## TASK DIRECTIONS
Rewrite the passage on estimating from past performance, starting at "- This is a" and ending at "time. Not negotiable.", with "procurement system" changed to "purchasing system".

## SOURCE EXTRACT
## start
One suggestion from the #NoEstimates community is the use of empirical data of past performance. This is many time called yesterdays weather. First let's make sure we're not using just the averages from yesterdays weather. And even adding the variance to that small sample of past performance can lead to very naive outcomes.
We need to do some actual statistics on that time series. A simple R set of commands will produce the chart below from the time series of past performance data.
But that doesn't really help without some more work.
- Is the future Really like the past - are the work products and the actual work performed in the past replicated in the future? If so, this sound like a simple project, just turn out features that all look alike.
- Is there any interdependencies that grow in complexity as the project moves forward? This is the integration and test problem. Then the system of systems integration and test problem. Again simple project don't usually have this problem. More complex projects do.
- What about those pesky emerging requirements. This is a favorite idea of agile (and correctly so), but simple past performance is not going to forecast the needed performance in the presence of emerging requirements
- Then there all the externalities of all project work, where are those captured in the sample of past performance?
- All big projects have little projects inside them is a common phrase. Except that collection of little projects need to be integrated, tuned, tested, verified, and validated so that when all the parts are assembled they actually do what the customer wants.
Getting Out of the Yesterday's Weather Dilemma
Let's use the chart below to speak about some sources of estimating NOT based on simple small samples of yesterdays weather. This is a Master Plan for a non-trivial project to integrate half dozen or so legacy enterprise systems with a new health insurance ERO system for an integrated payer/provider solution:
- Reference Class Forecasting for each class of work product.
- As the project moves left to right in time the classes of product and the related work likely change.
- Reference classes for each of this movements through increasing maturity, and increasing complexity from integration interactions needs to be used to estimate not only the current work but the next round of work
- In the chart above work on the left is planned with some level of confidence, because it's work in hand. Work in the right is in the future, so an courser estimate is all that is needed for the moment.
- This is a planning package notion used in space and defense. Only plan in detail what you understand in detail.
- Interdependencies Modeling in MCS
- On any non-trivial project there are interdependencies
- The notion of INVEST needs to be tested
- Independent - not usually the case on enterprise projects
- Negotiable - usually not, since he ERP system provides the core capability to do business. Would be illogical to have half the procurement system. We can issue purchase orders and receive goods. But we can't pay for them until we get the Accounts Payable system. We need both at the same time. Not negotiable.
- Valuable - Yep, why we doing this if it's not valuable to the business. This is a strawman used by low business maturity projects.
## end
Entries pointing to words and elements
## start
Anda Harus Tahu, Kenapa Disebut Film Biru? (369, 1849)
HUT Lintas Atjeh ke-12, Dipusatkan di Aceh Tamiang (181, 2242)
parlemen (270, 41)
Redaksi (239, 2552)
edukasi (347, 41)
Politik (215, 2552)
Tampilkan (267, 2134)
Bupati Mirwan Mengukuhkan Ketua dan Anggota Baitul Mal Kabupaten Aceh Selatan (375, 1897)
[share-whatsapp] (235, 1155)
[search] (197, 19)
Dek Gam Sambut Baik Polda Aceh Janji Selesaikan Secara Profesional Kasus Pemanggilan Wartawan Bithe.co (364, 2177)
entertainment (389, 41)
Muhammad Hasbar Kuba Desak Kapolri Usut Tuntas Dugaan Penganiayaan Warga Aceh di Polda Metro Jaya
## end
## RESULT
- This is a planning package notion used in space and defense. Only plan in detail what you understand in detail.
- Interdependencies Modeling in MCS
- On any non-trivial project there are interdependencies
- The notion of INVEST needs to be tested
- Independent - not usually the case on enterprise projects
- Negotiable - usually not, since he ERP system provides the core capability to do business. Would be illogical to have half the purchasing system. We can issue purchase orders and receive goods. But we can't pay for them until we get the Accounts Payable system. We need both at the same time. Not negotiable.